== Texto del documento ==
= = = =
Nos ofrecen por estos días una interesante película sobre Goya. A pesar de lo elemental que pudiera parecerles a los estudiosos del cine, para quienes asistimos al séptimo arte con el simple propósito de acercarnos a la vida presente, pasada o ‘futura’, desde otra perspectiva y con otros argumentos, el filme nos permite la novedosa mirada de un tema siempre vigente, el poder.
Los fantasmas de Goya es una película histórica, situada en los finales del siglo XVII y principios del XVIII. Momento crucial para la sociedad: se impone la burguesía como clase, avanza a todo motor el capitalismo, y cede su poder, bajo el fragor de las batallas, y el ritmo de las nuevas relaciones sociales, la monarquía. El símbolo que sintetiza esta lucha es la cabeza del rey Luis XVI, decapitada por el pueblo en París. En España reina su primo, Carlos IV, quien protege a Goya y, claro, lo financia con las continuas obras que le requiere de su familia o de sí mismo. Como se sabe, Francia es la casa de la revolución que consolida a la burguesía como clase dominante, ascenso al poder que se consolida sobre la osamenta de no menos de 100 mil personas pasadas por el instrumento inventado por Guillotin (se habla de 700 a 800 guillotinados por día en el primer mes de revolución). Al tiempo que esto ocurre, la reacción se concentra en España, poder imperial en descenso pero con extensas colonias en ultramar. España será la excepción en Europa por muchas décadas, reacción prolongada por el fascismo con el triunfo logrado en cabeza de Franco, en contra de la República, incluso hasta la década de los años 70 del siglo XX.
= = = =
== Tarea a realizar ==
Contesta estas preguntas sobre el texto acerca de Los fantasmas de Goya:
1. ¿Qué tema siempre vigente permite mirar la película?
2. ¿Quién reina en España y qué parentesco tiene con Luis XVI?
3. ¿Cuántos guillotinados por día se mencionan en el primer mes de revolución?
Responde únicamente con la información del texto.

Registros de elementos de la interfaz:
= = = =
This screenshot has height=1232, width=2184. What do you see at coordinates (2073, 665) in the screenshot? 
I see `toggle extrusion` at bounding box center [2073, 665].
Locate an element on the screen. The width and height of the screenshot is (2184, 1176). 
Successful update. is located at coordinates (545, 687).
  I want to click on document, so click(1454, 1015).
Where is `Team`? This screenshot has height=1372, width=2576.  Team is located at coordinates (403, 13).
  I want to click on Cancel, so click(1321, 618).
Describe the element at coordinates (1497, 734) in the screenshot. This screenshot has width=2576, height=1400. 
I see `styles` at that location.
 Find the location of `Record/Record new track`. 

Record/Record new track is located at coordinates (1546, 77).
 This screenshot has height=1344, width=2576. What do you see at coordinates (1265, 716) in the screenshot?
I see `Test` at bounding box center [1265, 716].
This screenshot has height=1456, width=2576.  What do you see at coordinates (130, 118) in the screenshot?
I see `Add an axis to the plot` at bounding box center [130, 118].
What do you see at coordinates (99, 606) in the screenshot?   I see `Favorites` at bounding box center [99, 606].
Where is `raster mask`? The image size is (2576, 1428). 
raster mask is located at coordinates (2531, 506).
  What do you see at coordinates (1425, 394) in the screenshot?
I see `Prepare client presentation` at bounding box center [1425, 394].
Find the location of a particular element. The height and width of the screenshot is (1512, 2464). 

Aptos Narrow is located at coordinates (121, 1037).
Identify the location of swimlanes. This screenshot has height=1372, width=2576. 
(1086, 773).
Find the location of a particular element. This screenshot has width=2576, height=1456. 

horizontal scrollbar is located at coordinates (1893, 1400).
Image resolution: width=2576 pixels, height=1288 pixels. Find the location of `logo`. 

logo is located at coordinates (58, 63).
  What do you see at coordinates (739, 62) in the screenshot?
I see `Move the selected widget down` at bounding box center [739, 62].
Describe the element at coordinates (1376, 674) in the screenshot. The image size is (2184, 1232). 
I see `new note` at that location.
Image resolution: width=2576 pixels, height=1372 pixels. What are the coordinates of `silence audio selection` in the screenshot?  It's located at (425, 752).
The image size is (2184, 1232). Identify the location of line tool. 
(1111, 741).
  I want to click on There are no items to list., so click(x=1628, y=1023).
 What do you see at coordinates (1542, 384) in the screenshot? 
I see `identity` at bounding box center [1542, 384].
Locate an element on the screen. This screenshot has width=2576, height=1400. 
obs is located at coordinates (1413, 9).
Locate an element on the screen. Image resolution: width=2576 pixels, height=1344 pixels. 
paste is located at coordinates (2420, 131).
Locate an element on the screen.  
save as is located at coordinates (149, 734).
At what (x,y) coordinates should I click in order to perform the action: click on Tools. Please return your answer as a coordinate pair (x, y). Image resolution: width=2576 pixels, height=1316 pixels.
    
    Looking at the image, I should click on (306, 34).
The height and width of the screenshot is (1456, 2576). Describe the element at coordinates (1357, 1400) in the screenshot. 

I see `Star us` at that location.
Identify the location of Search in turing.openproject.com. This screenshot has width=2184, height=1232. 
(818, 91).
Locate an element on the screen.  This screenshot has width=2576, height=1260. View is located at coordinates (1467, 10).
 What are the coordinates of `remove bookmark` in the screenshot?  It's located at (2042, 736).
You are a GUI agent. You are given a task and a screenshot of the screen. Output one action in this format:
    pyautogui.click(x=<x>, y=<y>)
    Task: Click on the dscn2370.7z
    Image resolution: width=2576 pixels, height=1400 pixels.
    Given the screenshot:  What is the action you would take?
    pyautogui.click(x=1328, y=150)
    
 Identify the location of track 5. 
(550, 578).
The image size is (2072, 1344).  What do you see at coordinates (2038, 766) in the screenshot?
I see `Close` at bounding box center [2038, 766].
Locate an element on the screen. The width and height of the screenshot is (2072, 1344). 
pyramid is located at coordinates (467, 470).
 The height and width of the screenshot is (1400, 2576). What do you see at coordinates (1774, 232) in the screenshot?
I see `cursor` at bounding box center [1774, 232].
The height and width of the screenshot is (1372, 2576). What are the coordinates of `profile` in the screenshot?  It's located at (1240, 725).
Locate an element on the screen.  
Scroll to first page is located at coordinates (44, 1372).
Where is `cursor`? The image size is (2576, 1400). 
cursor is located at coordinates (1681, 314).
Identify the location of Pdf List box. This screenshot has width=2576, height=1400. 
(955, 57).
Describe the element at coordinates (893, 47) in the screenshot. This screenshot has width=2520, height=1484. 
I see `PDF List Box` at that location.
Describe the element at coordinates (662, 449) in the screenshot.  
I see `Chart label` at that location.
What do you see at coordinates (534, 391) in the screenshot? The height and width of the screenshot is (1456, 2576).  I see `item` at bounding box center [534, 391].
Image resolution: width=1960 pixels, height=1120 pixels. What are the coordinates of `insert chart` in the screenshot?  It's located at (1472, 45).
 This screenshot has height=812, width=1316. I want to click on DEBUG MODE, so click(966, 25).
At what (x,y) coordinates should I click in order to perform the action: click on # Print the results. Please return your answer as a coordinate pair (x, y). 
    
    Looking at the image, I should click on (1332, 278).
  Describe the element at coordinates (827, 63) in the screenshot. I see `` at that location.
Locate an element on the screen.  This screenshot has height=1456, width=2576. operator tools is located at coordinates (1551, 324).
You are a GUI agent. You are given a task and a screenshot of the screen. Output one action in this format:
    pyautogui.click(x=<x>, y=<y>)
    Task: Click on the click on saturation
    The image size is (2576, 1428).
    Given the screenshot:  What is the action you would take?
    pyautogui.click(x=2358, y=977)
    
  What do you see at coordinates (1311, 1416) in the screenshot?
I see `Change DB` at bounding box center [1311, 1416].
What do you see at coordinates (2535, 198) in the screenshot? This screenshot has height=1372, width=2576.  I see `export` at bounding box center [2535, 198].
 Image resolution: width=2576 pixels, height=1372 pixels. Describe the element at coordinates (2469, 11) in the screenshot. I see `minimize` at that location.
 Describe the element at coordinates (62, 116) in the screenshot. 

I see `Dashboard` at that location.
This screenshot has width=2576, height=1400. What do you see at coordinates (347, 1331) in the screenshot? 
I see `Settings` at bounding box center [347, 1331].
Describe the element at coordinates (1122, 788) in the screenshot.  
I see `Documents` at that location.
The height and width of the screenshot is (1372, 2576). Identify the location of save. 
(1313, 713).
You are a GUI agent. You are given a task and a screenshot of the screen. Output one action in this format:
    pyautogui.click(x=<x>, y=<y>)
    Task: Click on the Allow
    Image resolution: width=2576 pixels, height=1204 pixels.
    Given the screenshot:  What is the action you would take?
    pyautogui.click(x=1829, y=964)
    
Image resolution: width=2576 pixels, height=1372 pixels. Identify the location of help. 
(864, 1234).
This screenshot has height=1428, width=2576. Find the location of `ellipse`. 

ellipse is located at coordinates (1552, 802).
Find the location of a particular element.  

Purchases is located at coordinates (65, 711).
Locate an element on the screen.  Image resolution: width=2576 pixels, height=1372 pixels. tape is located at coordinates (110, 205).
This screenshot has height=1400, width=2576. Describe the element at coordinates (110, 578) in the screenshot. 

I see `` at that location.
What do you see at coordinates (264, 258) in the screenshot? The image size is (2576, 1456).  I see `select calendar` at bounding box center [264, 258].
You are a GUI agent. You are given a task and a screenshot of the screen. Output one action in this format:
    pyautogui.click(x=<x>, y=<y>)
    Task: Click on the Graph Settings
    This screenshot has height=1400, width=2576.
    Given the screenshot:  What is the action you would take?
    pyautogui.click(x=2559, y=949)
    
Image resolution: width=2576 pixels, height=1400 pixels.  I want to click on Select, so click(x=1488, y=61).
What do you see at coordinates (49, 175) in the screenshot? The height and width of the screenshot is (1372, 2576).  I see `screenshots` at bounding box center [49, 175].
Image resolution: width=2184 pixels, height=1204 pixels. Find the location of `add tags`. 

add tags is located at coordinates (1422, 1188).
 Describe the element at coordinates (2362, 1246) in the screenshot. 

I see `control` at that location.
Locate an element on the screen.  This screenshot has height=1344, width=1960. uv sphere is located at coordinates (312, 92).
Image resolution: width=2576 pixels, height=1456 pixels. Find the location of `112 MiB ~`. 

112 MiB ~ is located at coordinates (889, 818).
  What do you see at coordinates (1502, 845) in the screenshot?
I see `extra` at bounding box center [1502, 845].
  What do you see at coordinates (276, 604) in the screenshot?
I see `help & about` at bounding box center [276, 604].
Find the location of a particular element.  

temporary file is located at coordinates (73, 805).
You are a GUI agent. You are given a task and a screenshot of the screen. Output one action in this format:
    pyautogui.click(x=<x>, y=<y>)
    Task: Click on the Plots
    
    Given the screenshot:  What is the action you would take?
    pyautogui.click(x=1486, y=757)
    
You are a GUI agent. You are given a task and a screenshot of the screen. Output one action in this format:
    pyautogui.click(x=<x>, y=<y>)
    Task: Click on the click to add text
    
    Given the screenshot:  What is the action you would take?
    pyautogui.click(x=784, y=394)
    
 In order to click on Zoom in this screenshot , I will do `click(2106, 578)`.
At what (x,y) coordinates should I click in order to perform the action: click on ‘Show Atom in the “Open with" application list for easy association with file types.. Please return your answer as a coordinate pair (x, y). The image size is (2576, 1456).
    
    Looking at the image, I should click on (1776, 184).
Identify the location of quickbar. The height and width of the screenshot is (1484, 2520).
= = = =
== Resultado de la tarea ==
1. El poder.
2. Carlos IV, primo de Luis XVI.
3. De 700 a 800.